__What this task involves__: From the records below, transcribe exactly the lines that begin at the line with "Chocolates (1273, 140)" and end at the line with "Read more (786, 1330)", both included.

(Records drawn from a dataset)
--- --- ---

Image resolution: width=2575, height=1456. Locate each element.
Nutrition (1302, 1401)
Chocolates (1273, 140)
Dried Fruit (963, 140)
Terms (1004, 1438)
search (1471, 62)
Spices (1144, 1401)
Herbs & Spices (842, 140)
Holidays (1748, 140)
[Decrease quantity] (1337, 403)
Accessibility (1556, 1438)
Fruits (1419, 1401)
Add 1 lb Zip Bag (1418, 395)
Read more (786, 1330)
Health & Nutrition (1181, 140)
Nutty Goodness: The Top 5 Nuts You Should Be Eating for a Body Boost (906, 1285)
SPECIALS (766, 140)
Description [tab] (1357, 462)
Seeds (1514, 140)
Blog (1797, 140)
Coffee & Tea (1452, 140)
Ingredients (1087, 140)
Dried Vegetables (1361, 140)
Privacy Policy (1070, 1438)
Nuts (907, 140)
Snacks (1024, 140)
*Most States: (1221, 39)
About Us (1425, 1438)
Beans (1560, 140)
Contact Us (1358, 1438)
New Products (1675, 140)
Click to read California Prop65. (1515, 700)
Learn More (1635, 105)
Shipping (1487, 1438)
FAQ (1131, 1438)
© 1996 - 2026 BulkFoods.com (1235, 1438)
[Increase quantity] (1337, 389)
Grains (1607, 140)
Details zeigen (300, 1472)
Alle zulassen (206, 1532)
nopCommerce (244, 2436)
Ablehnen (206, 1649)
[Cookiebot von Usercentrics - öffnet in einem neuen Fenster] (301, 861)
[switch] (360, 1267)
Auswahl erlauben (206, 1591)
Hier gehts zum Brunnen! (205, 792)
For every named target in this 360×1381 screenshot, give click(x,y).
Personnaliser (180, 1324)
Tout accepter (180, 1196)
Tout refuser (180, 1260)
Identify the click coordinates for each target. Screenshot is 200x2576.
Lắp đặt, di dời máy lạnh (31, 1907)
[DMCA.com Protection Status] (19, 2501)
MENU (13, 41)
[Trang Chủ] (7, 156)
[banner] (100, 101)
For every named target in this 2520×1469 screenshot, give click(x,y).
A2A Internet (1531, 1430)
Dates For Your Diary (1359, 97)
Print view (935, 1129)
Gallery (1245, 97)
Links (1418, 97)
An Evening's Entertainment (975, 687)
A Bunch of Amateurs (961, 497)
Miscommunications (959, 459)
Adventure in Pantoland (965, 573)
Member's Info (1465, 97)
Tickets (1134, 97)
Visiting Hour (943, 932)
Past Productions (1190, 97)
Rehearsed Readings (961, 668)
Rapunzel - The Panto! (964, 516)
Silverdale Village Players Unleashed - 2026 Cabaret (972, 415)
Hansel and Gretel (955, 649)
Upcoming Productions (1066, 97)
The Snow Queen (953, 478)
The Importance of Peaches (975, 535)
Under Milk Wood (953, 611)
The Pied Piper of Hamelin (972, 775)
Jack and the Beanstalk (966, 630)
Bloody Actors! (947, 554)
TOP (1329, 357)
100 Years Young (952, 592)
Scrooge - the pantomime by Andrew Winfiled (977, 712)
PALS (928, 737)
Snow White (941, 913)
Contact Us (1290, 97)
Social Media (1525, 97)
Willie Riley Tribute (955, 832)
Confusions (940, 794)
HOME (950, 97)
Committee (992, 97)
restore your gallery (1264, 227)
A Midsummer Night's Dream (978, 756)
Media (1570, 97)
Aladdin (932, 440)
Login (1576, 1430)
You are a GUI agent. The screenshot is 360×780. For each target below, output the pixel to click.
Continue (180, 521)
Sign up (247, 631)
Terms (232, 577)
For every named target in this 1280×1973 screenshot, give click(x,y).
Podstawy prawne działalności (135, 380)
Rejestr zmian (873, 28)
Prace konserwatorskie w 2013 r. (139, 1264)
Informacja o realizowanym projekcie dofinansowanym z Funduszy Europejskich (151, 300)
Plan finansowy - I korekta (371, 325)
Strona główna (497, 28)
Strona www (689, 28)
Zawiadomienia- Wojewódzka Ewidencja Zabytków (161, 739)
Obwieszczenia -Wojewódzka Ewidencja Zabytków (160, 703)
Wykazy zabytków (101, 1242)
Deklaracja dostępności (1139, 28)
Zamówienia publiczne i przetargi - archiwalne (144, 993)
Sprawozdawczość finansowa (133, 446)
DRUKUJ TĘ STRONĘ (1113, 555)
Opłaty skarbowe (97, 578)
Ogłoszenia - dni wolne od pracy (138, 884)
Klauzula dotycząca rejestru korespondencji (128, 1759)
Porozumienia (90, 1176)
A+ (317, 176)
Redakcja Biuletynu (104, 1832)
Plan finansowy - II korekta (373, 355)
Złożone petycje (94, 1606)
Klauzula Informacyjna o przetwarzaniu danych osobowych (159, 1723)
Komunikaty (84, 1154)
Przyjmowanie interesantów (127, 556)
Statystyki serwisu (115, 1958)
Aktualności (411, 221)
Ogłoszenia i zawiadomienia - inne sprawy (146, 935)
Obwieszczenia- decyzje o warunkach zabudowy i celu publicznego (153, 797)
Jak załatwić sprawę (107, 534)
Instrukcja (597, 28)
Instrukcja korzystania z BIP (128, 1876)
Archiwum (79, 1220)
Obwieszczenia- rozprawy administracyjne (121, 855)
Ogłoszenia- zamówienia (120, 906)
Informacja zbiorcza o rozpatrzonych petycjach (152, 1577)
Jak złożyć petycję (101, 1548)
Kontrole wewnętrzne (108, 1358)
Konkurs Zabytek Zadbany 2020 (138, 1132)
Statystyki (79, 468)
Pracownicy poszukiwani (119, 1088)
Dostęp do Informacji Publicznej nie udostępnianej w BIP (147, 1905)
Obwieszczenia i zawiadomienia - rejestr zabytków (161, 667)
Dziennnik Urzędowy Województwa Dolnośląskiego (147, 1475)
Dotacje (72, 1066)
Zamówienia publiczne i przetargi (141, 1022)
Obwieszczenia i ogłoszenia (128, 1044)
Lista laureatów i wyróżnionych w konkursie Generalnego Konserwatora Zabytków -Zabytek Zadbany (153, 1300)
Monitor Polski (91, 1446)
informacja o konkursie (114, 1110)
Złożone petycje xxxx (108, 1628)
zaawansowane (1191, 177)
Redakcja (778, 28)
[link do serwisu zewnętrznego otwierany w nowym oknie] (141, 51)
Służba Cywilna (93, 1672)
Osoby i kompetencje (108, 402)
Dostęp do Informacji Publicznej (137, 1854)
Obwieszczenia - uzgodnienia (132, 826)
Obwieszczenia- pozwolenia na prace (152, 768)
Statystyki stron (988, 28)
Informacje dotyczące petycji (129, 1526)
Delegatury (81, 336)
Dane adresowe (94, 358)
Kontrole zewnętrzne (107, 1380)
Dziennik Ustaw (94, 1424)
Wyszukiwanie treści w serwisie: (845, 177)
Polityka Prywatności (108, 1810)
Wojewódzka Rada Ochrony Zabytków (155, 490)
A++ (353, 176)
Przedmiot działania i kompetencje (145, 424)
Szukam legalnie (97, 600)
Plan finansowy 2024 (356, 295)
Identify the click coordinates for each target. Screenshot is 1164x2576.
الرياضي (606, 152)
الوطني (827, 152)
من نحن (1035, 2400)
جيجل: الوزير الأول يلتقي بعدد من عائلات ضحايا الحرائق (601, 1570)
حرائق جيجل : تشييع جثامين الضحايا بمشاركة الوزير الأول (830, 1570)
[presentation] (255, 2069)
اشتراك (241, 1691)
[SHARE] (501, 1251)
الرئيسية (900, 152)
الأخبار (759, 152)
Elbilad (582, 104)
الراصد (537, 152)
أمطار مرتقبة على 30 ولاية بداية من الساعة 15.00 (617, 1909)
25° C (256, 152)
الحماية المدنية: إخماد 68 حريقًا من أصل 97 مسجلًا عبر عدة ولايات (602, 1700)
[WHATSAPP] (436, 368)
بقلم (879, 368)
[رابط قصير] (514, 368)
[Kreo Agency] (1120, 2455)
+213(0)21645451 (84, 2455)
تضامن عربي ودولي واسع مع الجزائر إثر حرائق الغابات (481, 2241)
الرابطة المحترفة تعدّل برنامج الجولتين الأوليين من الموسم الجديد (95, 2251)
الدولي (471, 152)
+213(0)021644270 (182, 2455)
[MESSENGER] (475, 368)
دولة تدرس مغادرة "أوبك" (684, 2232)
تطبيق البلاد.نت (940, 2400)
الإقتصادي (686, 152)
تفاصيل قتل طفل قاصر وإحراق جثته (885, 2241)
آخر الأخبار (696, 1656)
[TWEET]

--- --- ---

__Response to this task__:
Chocolates (1273, 140)
Dried Fruit (963, 140)
Terms (1004, 1438)
search (1471, 62)
Spices (1144, 1401)
Herbs & Spices (842, 140)
Holidays (1748, 140)
[Decrease quantity] (1337, 403)
Accessibility (1556, 1438)
Fruits (1419, 1401)
Add 1 lb Zip Bag (1418, 395)
Read more (786, 1330)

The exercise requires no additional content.